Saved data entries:
★ ★ ★ ★ ★

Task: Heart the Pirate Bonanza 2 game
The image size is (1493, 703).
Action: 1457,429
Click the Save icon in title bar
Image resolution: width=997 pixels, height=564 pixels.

★ ★ ★ ★ ★

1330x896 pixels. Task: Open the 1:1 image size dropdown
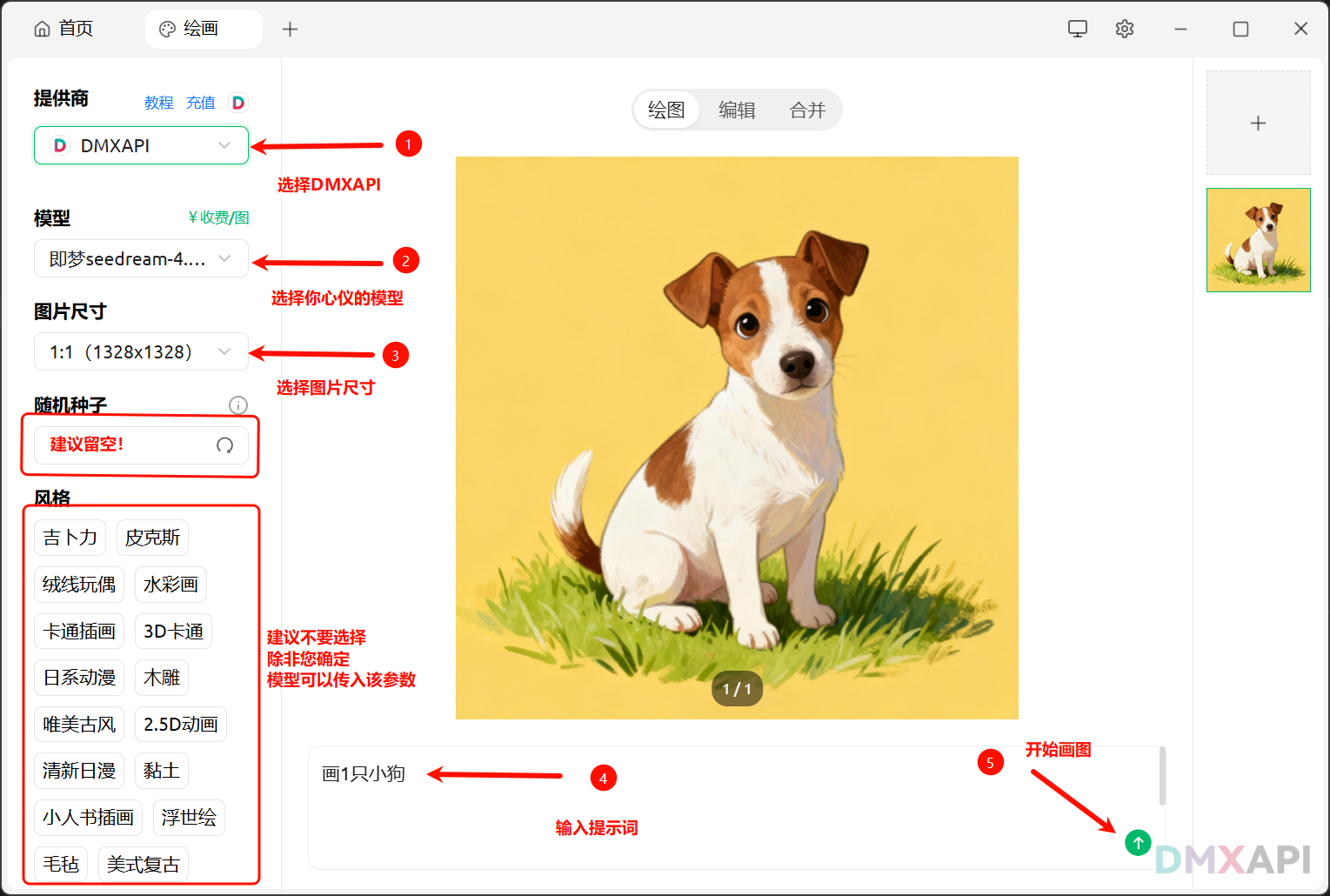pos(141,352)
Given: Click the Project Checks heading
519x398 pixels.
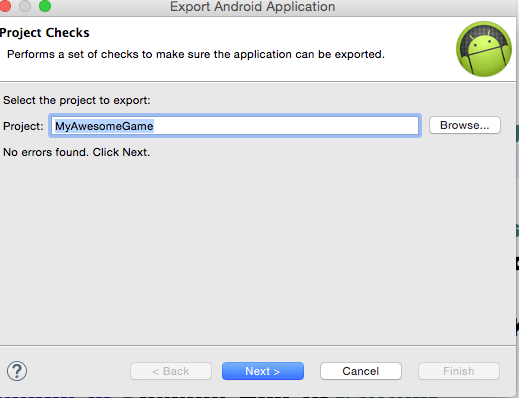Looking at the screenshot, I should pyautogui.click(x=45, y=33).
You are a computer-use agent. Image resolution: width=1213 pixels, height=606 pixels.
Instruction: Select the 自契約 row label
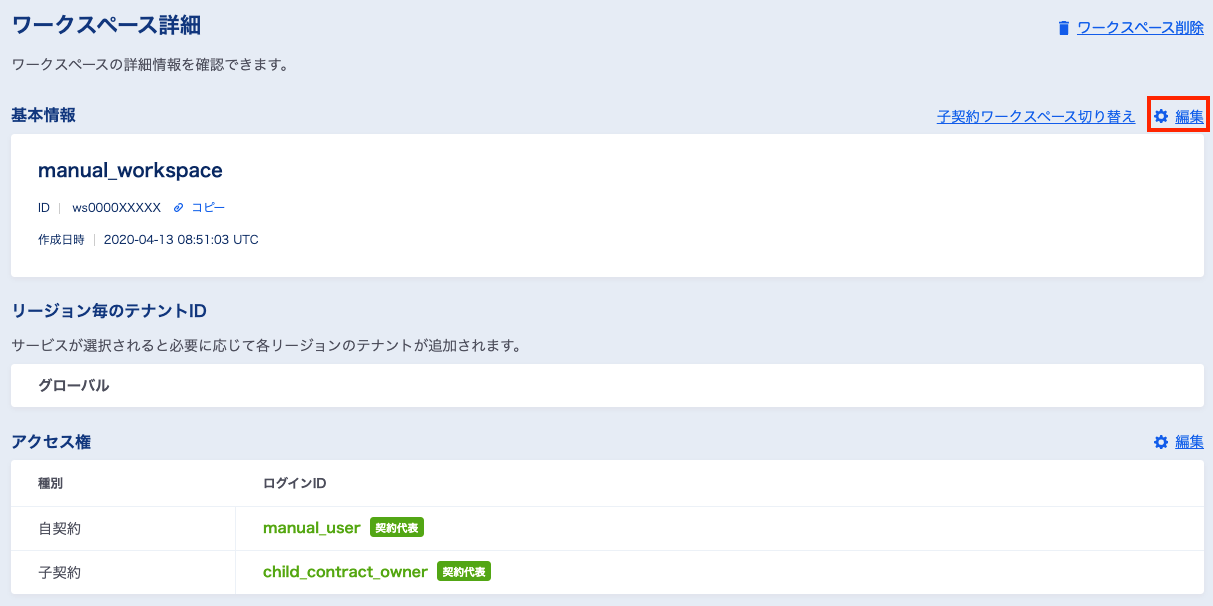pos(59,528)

★ ★ ★ ★ ★

◆ Work instructions
For each line above that includes the word "height", make a copy of that line.

◆ Solution to this task
Image resolution: width=997 pixels, height=564 pixels.
You are a computer-use agent. Image resolution: width=1213 pixels, height=606 pixels.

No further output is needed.